* **WHAT THE TASK ASKS**
In the listing below, pick out lines with "Viewport".

* **EXTRACTED MATERIAL**
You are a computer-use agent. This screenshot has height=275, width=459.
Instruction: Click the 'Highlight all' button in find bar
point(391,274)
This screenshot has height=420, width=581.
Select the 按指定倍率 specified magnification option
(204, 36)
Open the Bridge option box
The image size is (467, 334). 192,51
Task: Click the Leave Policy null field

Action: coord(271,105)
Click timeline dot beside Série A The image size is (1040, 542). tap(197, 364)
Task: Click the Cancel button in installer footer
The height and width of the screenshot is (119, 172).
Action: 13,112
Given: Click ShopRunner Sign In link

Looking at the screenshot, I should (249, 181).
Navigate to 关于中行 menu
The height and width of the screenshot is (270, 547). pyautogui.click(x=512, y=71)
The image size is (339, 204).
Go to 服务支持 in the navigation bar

--

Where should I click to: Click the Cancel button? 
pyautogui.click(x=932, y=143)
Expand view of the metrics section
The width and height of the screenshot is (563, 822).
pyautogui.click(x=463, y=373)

...

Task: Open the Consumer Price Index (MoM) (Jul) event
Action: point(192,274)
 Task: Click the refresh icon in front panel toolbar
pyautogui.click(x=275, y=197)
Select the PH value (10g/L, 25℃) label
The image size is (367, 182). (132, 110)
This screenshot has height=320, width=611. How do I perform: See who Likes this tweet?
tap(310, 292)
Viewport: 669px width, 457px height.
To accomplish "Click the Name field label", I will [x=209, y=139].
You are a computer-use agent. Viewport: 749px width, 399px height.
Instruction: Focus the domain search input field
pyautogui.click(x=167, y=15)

* **TASK RESPONSE**
Viewport: 669px width, 457px height.
You are a computer-use agent. Viewport: 749px width, 399px height.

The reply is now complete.